Christopher would have liked to kill that man. He shivered and licked his lips. He would have liked to do something bloody and abominable to that face with the hollow cheeks, the sunken grey eyes, and the forehead, high, sallow, and moist. He would have liked to take an ax in his hand and run along the thundering beach and catch that face in a corner somewhere between cliff and water. The desire to do this thing possessed him and blinded him like the kiss of lightning.
He found himself on the floor at the edge of the moonlight, full of weakness and nausea. He felt himself weeping as he crawled back to the bed, his cheeks and neck bathed in a flood of painless tears. He threw himself down, dazed with exhaustion.
It seemed to him that his mother had been calling a long while. “Christopher! What is it? What is it, boy?”
He had heard no footsteps, going or coming; she must have been there all the time, waiting, listening, her ear pressed to the thick, old paneling of the door. The thought was like wine; the torment of her whispering was sweet in his ears.
“Oh, Chris, Chris! You’re making yourself sick!”
“Yes,” he said. He lifted on an elbow and repeated in a voice which must have sounded strange enough to the listener beyond the door. “Yes!” he said. “Yes!”
“Go away!” he cried of a sudden, making a wide, dim, imperious gesture in the dark.
“No, no,” the imploring whisper crept in. “You’re making yourself sick—Christopher—all over nothing—nothing in the world. It’s so foolish—so foolish—foolish! Oh, if I could only tell you, Christopher—if I could tell you—”
“Tell me what?” He shuddered with the ecstasy of his own irony. “Who that man is? That ‘caretaker’? What he’s doing here? What you’re doing here?—” He began to scream in a high, brittle voice: “Go away from that door!
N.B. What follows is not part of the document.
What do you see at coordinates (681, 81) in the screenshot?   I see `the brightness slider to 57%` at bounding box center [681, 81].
Go away!”
This time she obeyed. He heard her retreating, soft-footed and frightened, along the hall. She was abandoning him—without so much as trying the door, just once again, to see if it were still bolted against her.
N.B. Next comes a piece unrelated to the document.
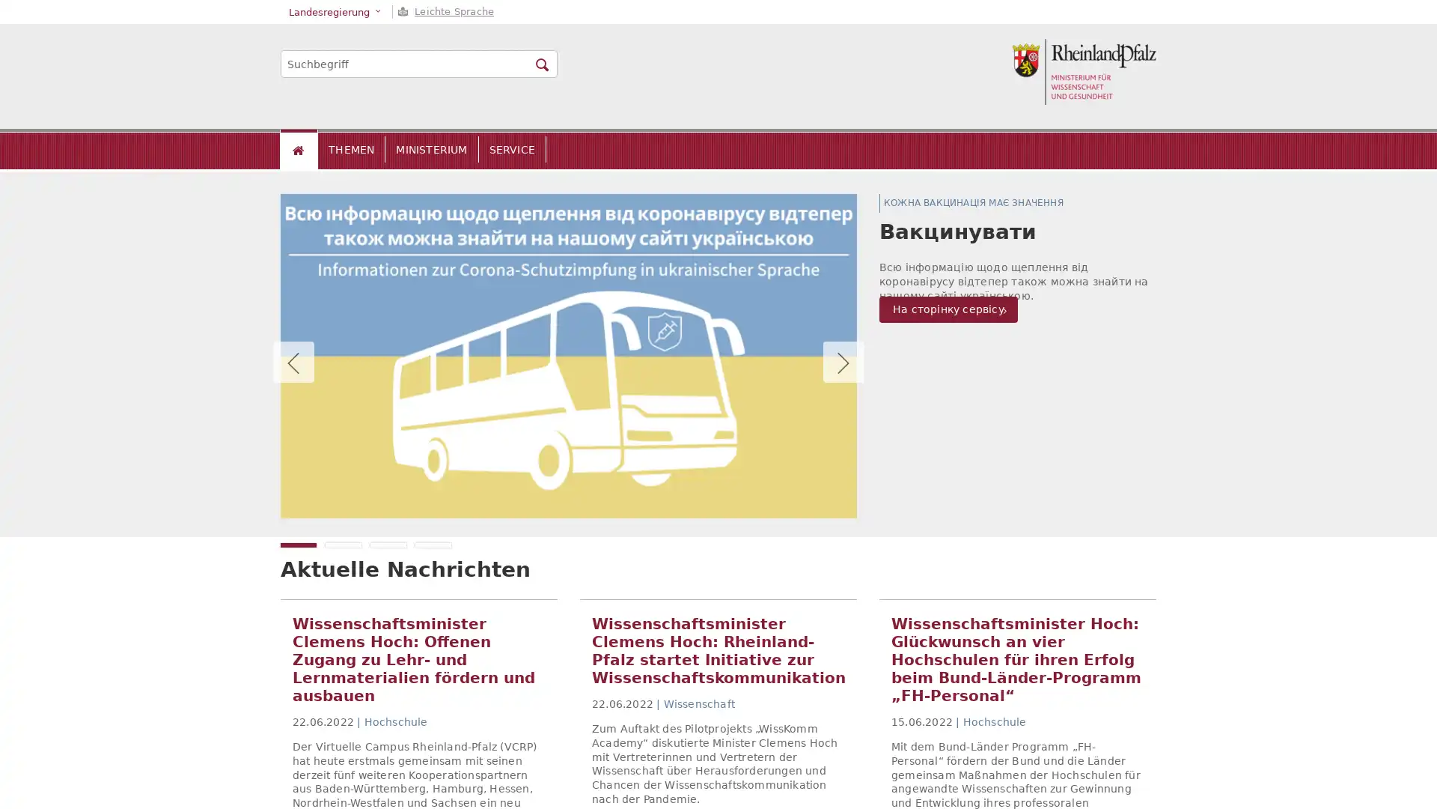 This screenshot has height=809, width=1437. Describe the element at coordinates (430, 150) in the screenshot. I see `MINISTERIUM` at that location.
She did not care. She was sneaking off—down the stairs—Oh, yes, he knew where.
His lips began to twitch again and his finger nails scratched on the bedclothes. If only he had something, some weapon, an axe, a broad, keen, glittering axe! He would show them! He was strong, incredibly strong! Five men could not have turned him back from what he was going to do—if only he had something.
His hand, creeping, groping, closed on the neck of the ’cello leaning by the bed. He laughed.
Oh, yes, he would stop her from going down there; he would hold her, just where she was on the dark stair nerveless, breathless, as long as he liked, if he liked he would bring her back, cringing, begging.
He drew the bow, and laughed higher and louder yet to hear the booming discord rocking in upon him from the shadows. Swaying from side to side, he lashed the hollow creature to madness. They came in the press of the gale, marching, marching, the wild, dark pageant of his fathers, nearer and nearer through the moon-struck night.